WORK REQUEST:
Down to the final character, output the records below as they stand.
DATA EXCERPTS Block Start
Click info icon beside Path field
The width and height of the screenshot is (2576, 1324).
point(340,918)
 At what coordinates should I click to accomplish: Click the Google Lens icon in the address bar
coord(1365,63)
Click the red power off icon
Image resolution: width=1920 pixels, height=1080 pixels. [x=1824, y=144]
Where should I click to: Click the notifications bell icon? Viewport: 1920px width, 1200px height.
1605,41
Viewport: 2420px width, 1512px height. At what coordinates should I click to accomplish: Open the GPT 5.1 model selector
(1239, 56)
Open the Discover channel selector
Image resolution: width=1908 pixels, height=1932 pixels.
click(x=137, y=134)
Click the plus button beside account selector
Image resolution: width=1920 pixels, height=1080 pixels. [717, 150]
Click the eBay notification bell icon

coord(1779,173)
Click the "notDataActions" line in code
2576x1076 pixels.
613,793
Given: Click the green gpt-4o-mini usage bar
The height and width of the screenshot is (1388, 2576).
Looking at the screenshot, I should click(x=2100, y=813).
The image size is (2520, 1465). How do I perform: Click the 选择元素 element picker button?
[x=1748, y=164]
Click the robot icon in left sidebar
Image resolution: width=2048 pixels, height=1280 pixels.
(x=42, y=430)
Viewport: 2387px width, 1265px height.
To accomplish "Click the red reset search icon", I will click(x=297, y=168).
DATA EXCERPTS Block End
SOLUTION TO THIS PROBLEM:
Click info icon beside Path field
The width and height of the screenshot is (2576, 1324).
point(340,918)
 At what coordinates should I click to accomplish: Click the Google Lens icon in the address bar
coord(1365,63)
Click the red power off icon
Image resolution: width=1920 pixels, height=1080 pixels. [x=1824, y=144]
Where should I click to: Click the notifications bell icon? Viewport: 1920px width, 1200px height.
1605,41
Viewport: 2420px width, 1512px height. At what coordinates should I click to accomplish: Open the GPT 5.1 model selector
(1239, 56)
Open the Discover channel selector
Image resolution: width=1908 pixels, height=1932 pixels.
click(x=137, y=134)
Click the plus button beside account selector
Image resolution: width=1920 pixels, height=1080 pixels. [717, 150]
Click the eBay notification bell icon

coord(1779,173)
Click the "notDataActions" line in code
2576x1076 pixels.
613,793
Given: Click the green gpt-4o-mini usage bar
The height and width of the screenshot is (1388, 2576).
Looking at the screenshot, I should click(x=2100, y=813).
The image size is (2520, 1465). How do I perform: Click the 选择元素 element picker button?
[x=1748, y=164]
Click the robot icon in left sidebar
Image resolution: width=2048 pixels, height=1280 pixels.
(x=42, y=430)
Viewport: 2387px width, 1265px height.
To accomplish "Click the red reset search icon", I will click(x=297, y=168).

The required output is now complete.